(BRIEF): Please transcribe each of the records exactly as given.

-- Opening Marker --

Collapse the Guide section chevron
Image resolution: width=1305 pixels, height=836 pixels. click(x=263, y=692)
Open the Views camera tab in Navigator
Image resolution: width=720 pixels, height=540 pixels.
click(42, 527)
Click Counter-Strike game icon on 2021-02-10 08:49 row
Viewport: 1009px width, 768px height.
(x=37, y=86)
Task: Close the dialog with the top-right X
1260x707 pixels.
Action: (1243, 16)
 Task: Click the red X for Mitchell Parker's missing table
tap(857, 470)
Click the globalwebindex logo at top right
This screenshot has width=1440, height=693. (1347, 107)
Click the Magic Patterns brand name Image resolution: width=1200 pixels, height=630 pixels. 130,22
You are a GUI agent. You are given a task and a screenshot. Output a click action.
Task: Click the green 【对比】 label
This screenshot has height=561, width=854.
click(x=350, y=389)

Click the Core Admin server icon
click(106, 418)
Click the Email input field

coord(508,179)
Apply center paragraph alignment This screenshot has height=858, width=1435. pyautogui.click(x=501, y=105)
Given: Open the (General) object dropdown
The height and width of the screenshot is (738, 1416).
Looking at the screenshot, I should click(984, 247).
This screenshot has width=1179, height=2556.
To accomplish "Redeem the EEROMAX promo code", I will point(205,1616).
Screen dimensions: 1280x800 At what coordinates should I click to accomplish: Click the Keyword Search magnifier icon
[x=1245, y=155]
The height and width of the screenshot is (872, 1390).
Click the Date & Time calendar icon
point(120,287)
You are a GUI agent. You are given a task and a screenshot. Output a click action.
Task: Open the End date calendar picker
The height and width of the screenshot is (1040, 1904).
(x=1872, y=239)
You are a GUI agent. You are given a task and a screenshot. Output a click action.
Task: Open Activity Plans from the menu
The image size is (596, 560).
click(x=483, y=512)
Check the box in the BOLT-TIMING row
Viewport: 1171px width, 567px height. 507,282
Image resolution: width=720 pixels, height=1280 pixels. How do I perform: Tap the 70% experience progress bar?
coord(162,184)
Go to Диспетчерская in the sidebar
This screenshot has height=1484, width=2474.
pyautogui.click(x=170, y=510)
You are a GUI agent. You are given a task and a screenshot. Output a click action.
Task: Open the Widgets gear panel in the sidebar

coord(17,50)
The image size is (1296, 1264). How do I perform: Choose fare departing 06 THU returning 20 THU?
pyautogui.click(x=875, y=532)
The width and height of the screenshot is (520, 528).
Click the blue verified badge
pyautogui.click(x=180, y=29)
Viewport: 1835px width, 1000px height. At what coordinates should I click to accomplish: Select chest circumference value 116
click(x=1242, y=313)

-- Closing Marker --

(TASK SOLUTION):
Collapse the Guide section chevron
Image resolution: width=1305 pixels, height=836 pixels. click(x=263, y=692)
Open the Views camera tab in Navigator
Image resolution: width=720 pixels, height=540 pixels.
click(42, 527)
Click Counter-Strike game icon on 2021-02-10 08:49 row
Viewport: 1009px width, 768px height.
(x=37, y=86)
Task: Close the dialog with the top-right X
1260x707 pixels.
Action: (1243, 16)
 Task: Click the red X for Mitchell Parker's missing table
tap(857, 470)
Click the globalwebindex logo at top right
This screenshot has width=1440, height=693. (1347, 107)
Click the Magic Patterns brand name Image resolution: width=1200 pixels, height=630 pixels. 130,22
You are a GUI agent. You are given a task and a screenshot. Output a click action.
Task: Click the green 【对比】 label
This screenshot has height=561, width=854.
click(x=350, y=389)

Click the Core Admin server icon
click(106, 418)
Click the Email input field

coord(508,179)
Apply center paragraph alignment This screenshot has height=858, width=1435. pyautogui.click(x=501, y=105)
Given: Open the (General) object dropdown
The height and width of the screenshot is (738, 1416).
Looking at the screenshot, I should click(984, 247).
This screenshot has width=1179, height=2556.
To accomplish "Redeem the EEROMAX promo code", I will point(205,1616).
Screen dimensions: 1280x800 At what coordinates should I click to accomplish: Click the Keyword Search magnifier icon
[x=1245, y=155]
The height and width of the screenshot is (872, 1390).
Click the Date & Time calendar icon
point(120,287)
You are a GUI agent. You are given a task and a screenshot. Output a click action.
Task: Open the End date calendar picker
The height and width of the screenshot is (1040, 1904).
(x=1872, y=239)
You are a GUI agent. You are given a task and a screenshot. Output a click action.
Task: Open Activity Plans from the menu
The image size is (596, 560).
click(x=483, y=512)
Check the box in the BOLT-TIMING row
Viewport: 1171px width, 567px height. 507,282
Image resolution: width=720 pixels, height=1280 pixels. How do I perform: Tap the 70% experience progress bar?
coord(162,184)
Go to Диспетчерская in the sidebar
This screenshot has height=1484, width=2474.
pyautogui.click(x=170, y=510)
You are a GUI agent. You are given a task and a screenshot. Output a click action.
Task: Open the Widgets gear panel in the sidebar

coord(17,50)
The image size is (1296, 1264). How do I perform: Choose fare departing 06 THU returning 20 THU?
pyautogui.click(x=875, y=532)
The width and height of the screenshot is (520, 528).
Click the blue verified badge
pyautogui.click(x=180, y=29)
Viewport: 1835px width, 1000px height. At what coordinates should I click to accomplish: Select chest circumference value 116
click(x=1242, y=313)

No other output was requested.